Abstract. Land surface models are excellent tools for studying how climate change and land use affect surface hydrology. However, in order to assess the impacts of Earth processes on river flows, simulated changes in runoff need to be routed through the landscape. In this technical note, we describe the integration of the Ecosystem Demography (ED2) model with a hydrological routing scheme. The purpose of the study was to create a tool capable of incorporating to hydrological predictions the terrestrial ecosystem responses to climate, carbon dioxide, and land-use change, as simulated with terrestrial biosphere models. The resulting ED2+R model calculates the lateral routing of surface and subsurface runoff resulting from the terrestrial biosphere models' vertical water balance in order to determine spatiotemporal patterns of river flows within the simulated region. We evaluated the ED2+R model in the Tapajós, a 476 674 km2 river basin in the southeastern Amazon, Brazil. The results showed that the integration of ED2 with the lateral routing scheme results in an adequate representation (Nash–Sutcliffe efficiency up to 0.76, Kling–Gupta efficiency up to 0.86, Pearson's R up to 0.88, and volume ratio up to 1.06) of daily to decadal river flow dynamics in the Tapajós. These results are a consistent step forward with respect to the no river representation common among terrestrial biosphere models, such as the initial version of ED2.

Highlights

  • Understanding the impacts of deforestation (e.g., Lejeune et al, 2015; Medvigy et al, 2011; Andréassian, 2004) and climate change (e.g., Jiménez-Cisneros et al, 2014) on the Earth’s water cycle has been a topic of substantial interest in recent years given its potential implications for ecosystems and society (e.g., Wohl et al, 2012; Brown et al, 2005)

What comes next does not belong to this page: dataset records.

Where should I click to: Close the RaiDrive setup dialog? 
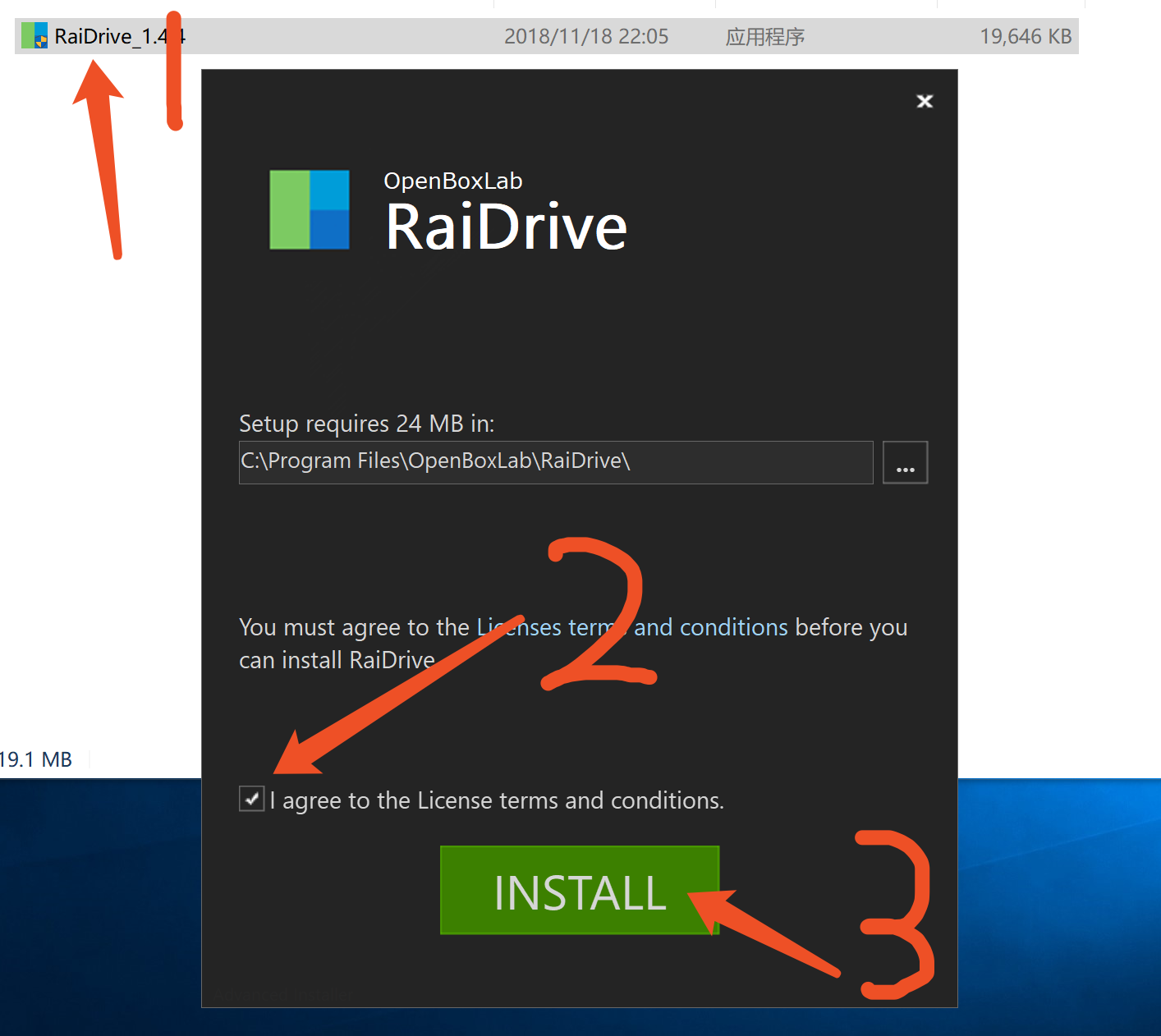coord(925,101)
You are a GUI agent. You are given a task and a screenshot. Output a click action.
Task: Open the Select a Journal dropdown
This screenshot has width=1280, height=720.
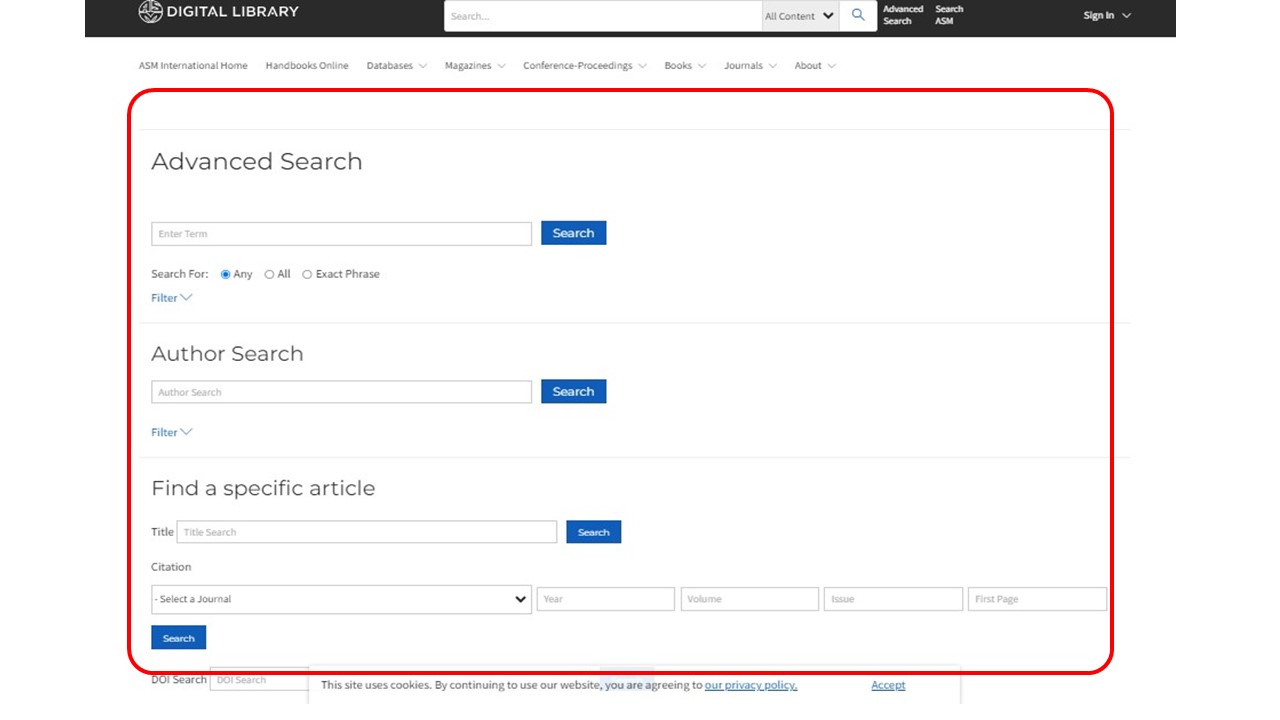click(x=341, y=599)
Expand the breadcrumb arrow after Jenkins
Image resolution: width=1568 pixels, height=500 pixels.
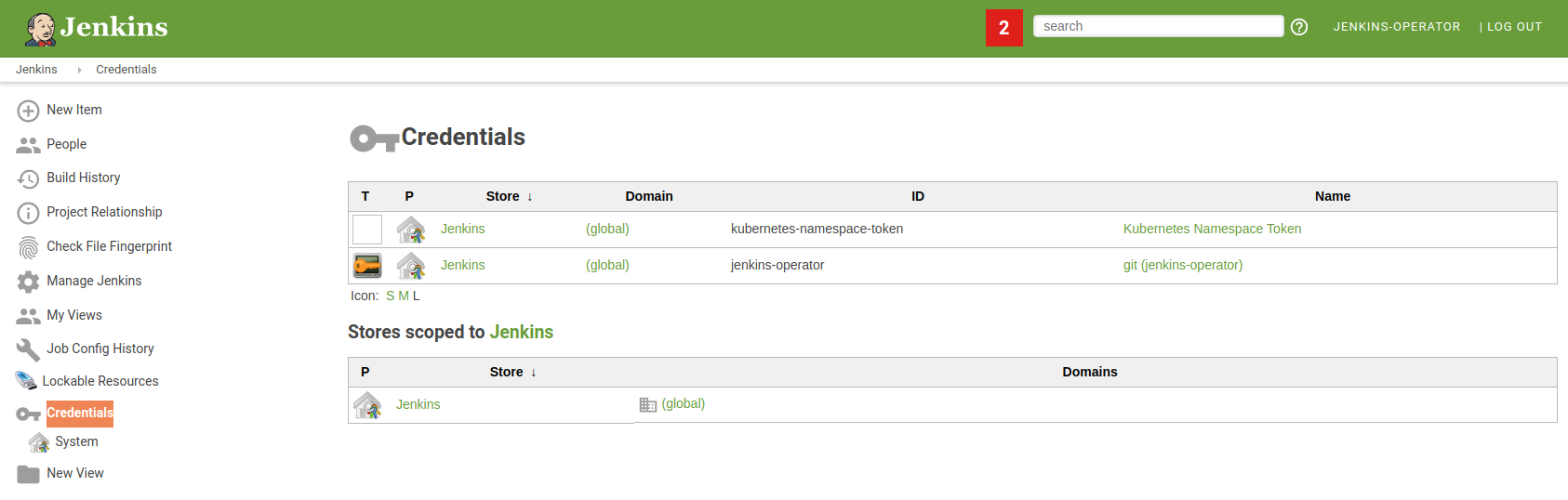coord(79,70)
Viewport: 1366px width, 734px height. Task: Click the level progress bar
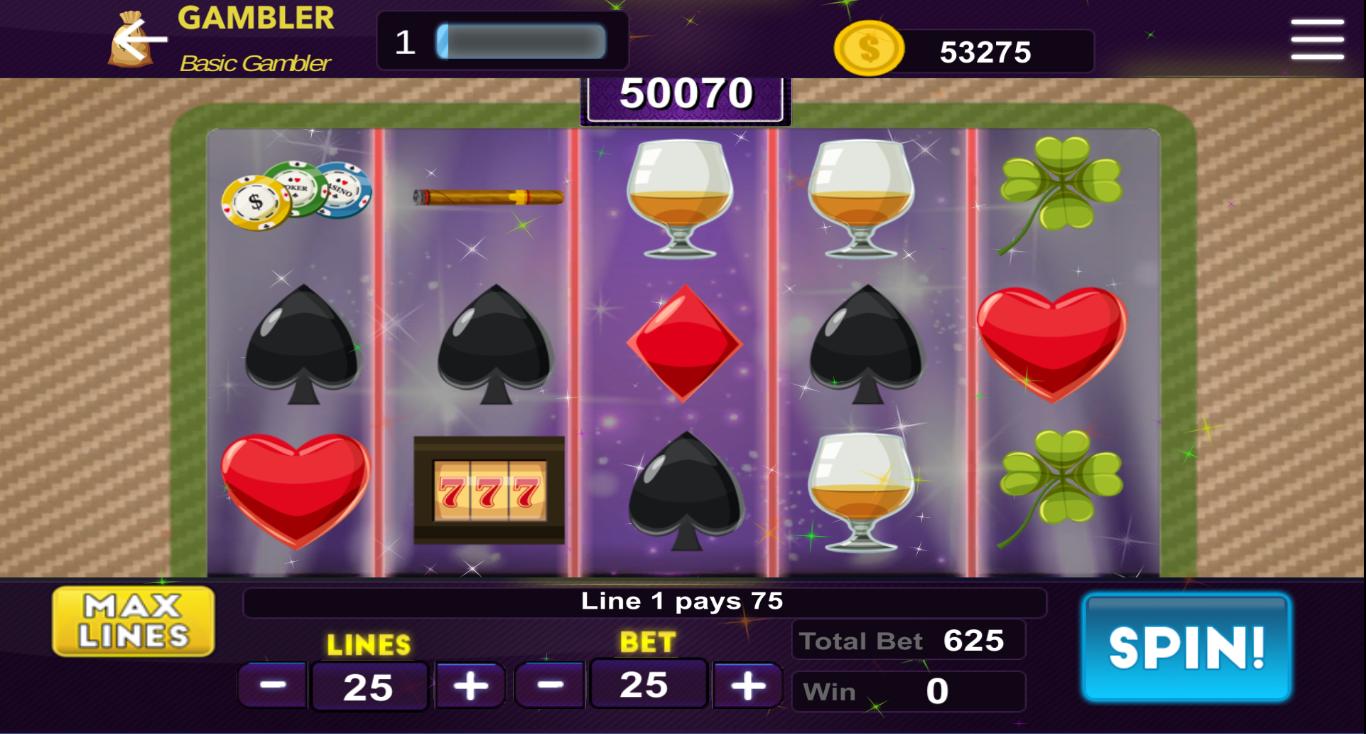tap(521, 42)
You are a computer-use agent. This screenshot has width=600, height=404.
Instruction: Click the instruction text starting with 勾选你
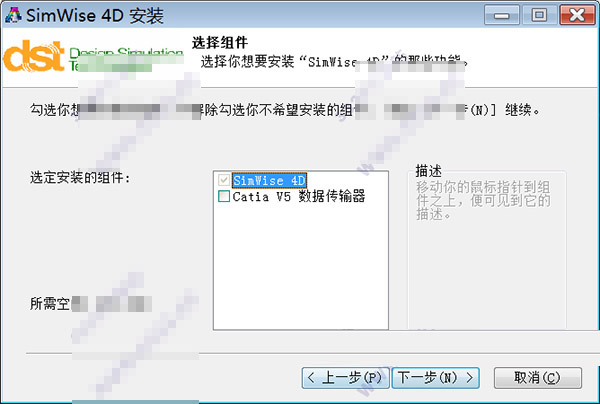pyautogui.click(x=285, y=110)

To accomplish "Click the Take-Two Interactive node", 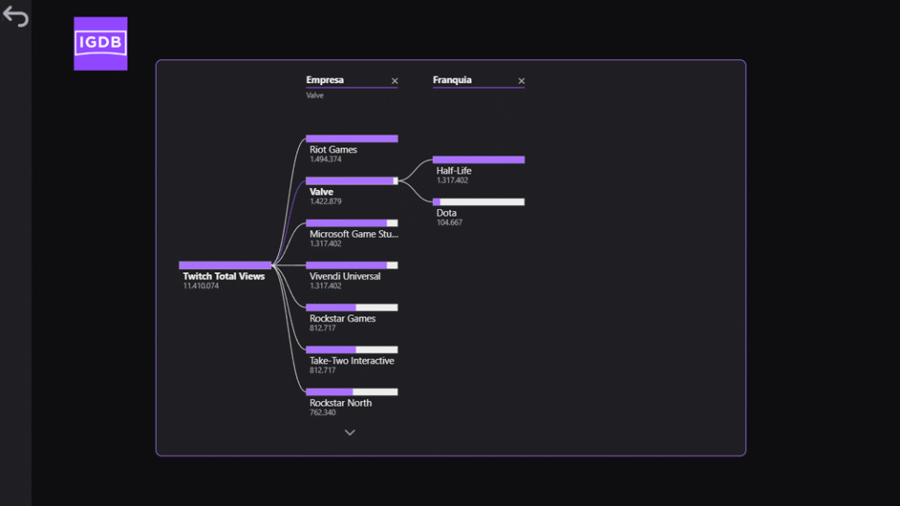I will (x=351, y=361).
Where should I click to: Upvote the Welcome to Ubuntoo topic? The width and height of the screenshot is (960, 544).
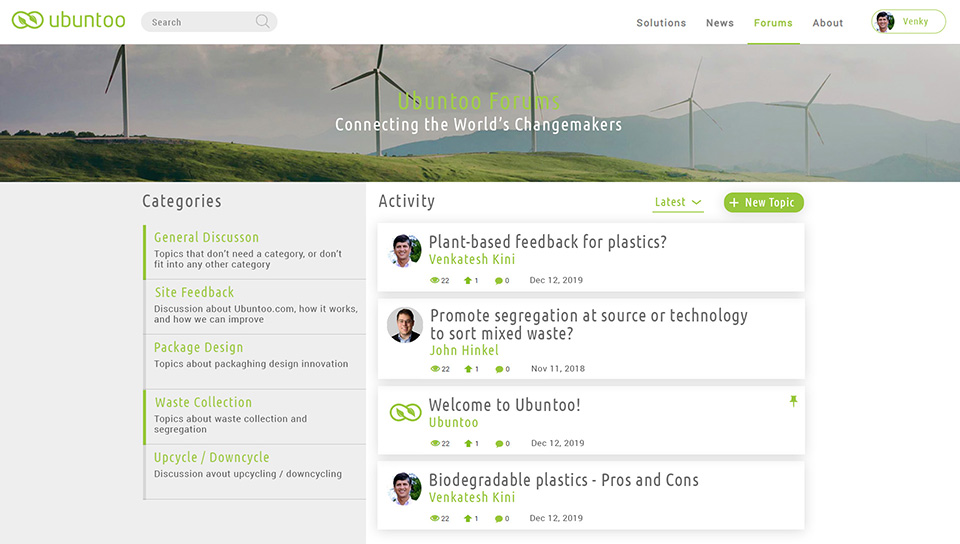(468, 444)
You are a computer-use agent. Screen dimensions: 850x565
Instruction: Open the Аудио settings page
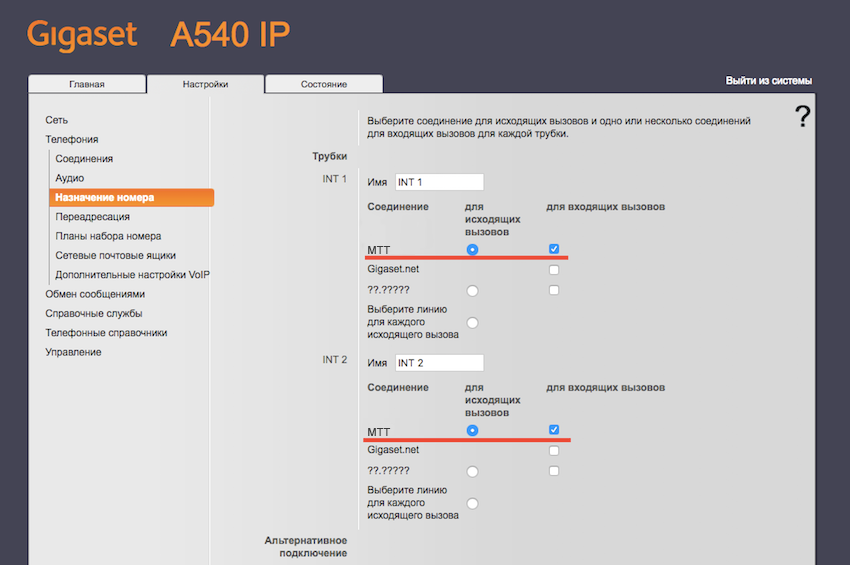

  • The integration of the routing scheme with Ecosystem Demography 2 (ED2) increases the ability of the model to reproduce the observed temporal variations in river flows at the basin outlet (Fig. 8)

  • The routing scheme improves the ability of the model to reproduce the spatiotemporal distribution of water flows across the basin: both the Nash–Sutcliffe efficiency (NSE) and the Kling–Gupta efficiency (KGE) indexes reached values ranging between 0.76 and 0.86 in the calibration, and between 0.68 and 0.80 in the validation period (Table 3)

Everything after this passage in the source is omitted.